Saved data entries:
»»

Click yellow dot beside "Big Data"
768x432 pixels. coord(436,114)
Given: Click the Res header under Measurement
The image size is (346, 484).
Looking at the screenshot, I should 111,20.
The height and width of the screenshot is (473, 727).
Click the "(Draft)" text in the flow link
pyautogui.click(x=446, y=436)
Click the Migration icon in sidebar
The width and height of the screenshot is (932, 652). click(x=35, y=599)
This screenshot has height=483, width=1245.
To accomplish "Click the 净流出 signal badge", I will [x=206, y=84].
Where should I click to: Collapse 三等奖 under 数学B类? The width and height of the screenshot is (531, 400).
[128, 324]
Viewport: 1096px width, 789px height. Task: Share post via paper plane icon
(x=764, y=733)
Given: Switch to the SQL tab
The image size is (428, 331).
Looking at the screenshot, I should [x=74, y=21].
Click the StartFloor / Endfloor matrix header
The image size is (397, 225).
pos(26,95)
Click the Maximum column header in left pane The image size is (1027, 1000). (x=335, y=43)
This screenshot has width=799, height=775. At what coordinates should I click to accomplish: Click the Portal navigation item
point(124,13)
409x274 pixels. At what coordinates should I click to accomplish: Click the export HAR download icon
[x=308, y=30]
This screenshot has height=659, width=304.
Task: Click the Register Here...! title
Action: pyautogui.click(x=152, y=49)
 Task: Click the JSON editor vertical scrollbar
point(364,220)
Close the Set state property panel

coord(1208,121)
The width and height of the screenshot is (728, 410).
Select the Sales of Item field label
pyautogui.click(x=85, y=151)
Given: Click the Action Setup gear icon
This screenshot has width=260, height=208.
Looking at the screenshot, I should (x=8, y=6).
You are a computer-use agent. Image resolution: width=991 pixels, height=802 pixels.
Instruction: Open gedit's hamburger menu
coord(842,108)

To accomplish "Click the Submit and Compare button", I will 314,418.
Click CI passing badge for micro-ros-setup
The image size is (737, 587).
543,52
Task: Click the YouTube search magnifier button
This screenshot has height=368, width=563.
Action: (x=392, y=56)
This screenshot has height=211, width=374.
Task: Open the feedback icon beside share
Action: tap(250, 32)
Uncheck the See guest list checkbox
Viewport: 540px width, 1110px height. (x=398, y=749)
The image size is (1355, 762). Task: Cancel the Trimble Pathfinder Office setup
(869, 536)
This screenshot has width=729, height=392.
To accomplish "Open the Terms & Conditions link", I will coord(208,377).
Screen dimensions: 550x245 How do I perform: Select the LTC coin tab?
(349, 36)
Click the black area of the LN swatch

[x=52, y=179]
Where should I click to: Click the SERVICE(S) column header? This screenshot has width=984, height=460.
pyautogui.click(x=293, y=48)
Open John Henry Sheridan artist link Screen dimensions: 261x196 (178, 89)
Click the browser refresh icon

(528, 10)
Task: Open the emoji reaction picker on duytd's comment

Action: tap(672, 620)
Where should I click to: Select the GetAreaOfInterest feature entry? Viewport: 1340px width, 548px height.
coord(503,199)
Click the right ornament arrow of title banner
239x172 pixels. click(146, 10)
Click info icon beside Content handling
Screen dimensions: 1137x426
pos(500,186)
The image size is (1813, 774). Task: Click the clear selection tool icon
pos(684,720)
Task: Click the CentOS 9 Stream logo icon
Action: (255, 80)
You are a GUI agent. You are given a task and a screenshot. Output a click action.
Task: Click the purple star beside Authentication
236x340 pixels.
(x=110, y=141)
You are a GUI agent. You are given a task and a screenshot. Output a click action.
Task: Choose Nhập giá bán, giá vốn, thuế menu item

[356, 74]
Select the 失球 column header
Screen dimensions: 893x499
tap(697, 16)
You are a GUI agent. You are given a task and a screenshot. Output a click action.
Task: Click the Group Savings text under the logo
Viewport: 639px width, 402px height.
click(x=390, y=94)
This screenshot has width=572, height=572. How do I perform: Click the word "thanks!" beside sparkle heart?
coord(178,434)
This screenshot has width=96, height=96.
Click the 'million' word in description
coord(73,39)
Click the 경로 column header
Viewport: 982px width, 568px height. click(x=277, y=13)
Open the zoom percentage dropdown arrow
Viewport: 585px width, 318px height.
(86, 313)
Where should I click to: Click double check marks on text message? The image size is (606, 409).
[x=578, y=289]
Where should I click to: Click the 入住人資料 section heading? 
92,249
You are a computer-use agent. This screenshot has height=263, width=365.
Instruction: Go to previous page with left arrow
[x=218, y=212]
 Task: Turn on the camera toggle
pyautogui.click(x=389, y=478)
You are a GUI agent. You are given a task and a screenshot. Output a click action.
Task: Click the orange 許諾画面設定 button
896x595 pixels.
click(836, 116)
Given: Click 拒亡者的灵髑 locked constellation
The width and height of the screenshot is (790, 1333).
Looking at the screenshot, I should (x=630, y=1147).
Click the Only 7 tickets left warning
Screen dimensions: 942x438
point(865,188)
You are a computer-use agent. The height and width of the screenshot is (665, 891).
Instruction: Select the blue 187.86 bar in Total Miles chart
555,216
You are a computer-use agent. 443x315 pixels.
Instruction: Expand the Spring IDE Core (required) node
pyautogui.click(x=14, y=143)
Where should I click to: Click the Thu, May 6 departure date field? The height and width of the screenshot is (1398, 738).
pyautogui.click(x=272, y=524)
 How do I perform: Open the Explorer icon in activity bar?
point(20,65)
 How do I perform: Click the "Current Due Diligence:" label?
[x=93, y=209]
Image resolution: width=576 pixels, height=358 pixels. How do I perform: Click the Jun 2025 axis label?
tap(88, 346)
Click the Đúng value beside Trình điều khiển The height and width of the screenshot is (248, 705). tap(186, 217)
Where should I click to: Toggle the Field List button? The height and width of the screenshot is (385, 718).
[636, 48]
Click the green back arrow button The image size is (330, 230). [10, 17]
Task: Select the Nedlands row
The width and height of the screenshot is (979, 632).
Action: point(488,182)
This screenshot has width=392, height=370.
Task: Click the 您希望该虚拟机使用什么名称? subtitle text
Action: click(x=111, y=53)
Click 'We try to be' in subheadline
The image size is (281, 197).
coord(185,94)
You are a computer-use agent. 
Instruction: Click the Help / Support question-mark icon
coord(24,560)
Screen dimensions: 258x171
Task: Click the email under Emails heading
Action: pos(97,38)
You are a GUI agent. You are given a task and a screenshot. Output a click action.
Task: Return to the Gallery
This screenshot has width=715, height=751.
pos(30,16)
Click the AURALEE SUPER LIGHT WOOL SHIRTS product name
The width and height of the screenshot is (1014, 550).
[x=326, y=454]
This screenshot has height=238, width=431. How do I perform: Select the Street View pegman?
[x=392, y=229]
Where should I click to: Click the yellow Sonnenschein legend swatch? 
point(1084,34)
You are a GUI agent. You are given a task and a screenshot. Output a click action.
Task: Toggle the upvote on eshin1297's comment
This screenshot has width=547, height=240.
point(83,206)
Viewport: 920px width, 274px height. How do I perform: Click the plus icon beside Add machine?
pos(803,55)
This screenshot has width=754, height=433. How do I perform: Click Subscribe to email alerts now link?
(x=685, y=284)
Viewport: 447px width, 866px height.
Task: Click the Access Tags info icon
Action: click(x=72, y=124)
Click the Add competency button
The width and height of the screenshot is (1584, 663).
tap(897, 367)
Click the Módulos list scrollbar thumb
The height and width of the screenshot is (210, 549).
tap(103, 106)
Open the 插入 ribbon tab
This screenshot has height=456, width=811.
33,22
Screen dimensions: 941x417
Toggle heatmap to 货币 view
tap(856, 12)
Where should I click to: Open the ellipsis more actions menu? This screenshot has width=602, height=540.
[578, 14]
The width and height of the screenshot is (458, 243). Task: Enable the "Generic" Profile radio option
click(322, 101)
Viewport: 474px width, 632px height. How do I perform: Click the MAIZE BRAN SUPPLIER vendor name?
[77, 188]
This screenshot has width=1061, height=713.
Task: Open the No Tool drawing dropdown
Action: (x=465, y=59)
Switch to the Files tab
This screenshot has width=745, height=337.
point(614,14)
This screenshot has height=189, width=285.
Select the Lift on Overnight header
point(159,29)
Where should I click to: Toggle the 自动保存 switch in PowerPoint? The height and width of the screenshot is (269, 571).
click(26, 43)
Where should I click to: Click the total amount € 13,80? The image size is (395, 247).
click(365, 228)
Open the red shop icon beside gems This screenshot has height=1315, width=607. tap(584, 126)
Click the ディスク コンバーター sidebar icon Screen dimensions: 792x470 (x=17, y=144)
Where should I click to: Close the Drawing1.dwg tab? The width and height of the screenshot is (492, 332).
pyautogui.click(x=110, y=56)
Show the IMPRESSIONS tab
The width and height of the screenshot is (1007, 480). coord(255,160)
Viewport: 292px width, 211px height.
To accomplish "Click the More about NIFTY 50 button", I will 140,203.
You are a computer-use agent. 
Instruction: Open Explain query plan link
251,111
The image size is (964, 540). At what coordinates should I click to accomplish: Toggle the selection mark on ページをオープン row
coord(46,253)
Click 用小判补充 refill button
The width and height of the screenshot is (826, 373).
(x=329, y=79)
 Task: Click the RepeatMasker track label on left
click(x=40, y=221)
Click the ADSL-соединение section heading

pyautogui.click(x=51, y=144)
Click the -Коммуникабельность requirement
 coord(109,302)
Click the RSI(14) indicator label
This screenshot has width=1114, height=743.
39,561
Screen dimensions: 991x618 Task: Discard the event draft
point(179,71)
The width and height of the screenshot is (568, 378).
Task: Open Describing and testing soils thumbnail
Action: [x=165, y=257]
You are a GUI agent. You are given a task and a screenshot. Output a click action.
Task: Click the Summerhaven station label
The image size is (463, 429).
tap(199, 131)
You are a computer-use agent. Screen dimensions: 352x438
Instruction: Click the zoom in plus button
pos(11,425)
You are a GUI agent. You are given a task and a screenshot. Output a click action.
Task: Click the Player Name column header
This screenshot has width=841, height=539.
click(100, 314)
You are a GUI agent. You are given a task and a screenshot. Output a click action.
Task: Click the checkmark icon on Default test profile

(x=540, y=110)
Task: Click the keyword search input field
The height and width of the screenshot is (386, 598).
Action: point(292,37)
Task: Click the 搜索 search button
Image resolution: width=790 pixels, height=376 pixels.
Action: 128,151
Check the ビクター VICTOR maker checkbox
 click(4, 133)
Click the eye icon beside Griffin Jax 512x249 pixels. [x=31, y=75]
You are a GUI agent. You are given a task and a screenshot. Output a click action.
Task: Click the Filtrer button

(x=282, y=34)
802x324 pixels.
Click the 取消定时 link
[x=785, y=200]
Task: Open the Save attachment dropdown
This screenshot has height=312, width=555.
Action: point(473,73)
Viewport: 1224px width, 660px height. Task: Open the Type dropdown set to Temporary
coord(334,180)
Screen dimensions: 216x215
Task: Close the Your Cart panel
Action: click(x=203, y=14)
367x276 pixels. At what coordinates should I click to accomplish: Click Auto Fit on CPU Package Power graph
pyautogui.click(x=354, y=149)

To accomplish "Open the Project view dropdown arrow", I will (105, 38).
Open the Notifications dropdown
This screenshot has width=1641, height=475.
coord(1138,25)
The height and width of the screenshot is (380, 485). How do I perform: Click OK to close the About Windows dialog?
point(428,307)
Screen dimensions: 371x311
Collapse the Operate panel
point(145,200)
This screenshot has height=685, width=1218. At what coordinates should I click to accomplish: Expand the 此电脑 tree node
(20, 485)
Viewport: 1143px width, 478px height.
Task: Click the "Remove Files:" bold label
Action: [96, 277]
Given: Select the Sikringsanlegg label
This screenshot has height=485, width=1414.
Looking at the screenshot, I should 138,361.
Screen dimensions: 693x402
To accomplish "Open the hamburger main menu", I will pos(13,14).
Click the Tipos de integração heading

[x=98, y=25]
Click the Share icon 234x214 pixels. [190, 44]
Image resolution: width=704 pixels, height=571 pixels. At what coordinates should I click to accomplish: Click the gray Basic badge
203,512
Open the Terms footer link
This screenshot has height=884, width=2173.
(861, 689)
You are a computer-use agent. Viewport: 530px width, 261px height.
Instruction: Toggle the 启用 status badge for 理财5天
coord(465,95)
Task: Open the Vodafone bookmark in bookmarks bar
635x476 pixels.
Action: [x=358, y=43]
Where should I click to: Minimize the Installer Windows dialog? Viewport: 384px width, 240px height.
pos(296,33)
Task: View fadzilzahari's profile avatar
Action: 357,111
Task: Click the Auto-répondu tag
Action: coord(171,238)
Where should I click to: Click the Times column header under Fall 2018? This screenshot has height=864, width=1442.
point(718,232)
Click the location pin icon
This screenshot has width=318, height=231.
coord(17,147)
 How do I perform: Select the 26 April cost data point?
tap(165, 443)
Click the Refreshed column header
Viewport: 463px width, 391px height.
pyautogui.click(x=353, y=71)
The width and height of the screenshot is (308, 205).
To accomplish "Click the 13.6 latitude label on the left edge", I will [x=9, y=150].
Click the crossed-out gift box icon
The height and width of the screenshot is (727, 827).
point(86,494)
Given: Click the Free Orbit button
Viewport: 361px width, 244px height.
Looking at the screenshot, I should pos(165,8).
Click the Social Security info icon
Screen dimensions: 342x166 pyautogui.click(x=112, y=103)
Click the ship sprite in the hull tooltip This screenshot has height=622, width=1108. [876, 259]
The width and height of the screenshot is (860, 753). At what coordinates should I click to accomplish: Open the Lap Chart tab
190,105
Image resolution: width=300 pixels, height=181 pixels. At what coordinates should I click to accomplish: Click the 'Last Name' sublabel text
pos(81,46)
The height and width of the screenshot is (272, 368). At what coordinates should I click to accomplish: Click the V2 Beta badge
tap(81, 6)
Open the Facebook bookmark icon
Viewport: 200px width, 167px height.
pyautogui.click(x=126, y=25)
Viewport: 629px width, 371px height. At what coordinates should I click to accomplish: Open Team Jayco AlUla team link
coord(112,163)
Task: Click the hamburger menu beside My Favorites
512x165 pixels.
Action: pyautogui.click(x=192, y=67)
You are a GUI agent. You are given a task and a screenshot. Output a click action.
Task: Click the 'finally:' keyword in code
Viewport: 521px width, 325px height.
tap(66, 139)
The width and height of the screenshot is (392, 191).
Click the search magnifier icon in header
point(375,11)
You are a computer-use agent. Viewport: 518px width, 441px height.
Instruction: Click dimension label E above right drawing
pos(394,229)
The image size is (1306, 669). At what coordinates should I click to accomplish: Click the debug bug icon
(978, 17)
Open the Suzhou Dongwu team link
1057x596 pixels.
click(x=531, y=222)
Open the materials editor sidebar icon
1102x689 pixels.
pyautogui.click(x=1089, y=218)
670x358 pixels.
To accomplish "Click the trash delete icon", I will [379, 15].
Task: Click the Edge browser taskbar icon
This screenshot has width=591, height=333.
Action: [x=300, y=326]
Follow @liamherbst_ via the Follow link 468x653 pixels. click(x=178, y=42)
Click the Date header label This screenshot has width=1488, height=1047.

««

- **ASSIGNMENT**:
Copy only this part of the entries above: the line with "This screenshot has width=799, height=775.", the line with "Task: Click the YouTube", and the lines between, all exactly as written.

- **FINISHED TASK**:
This screenshot has width=799, height=775. At what coordinates should I click to accomplish: Click the Portal navigation item
point(124,13)
409x274 pixels. At what coordinates should I click to accomplish: Click the export HAR download icon
[x=308, y=30]
This screenshot has height=659, width=304.
Task: Click the Register Here...! title
Action: pyautogui.click(x=152, y=49)
 Task: Click the JSON editor vertical scrollbar
point(364,220)
Close the Set state property panel

coord(1208,121)
The width and height of the screenshot is (728, 410).
Select the Sales of Item field label
pyautogui.click(x=85, y=151)
Given: Click the Action Setup gear icon
This screenshot has width=260, height=208.
Looking at the screenshot, I should (x=8, y=6).
You are a computer-use agent. Image resolution: width=991 pixels, height=802 pixels.
Instruction: Open gedit's hamburger menu
coord(842,108)

To accomplish "Click the Submit and Compare button", I will 314,418.
Click CI passing badge for micro-ros-setup
The image size is (737, 587).
543,52
Task: Click the YouTube search magnifier button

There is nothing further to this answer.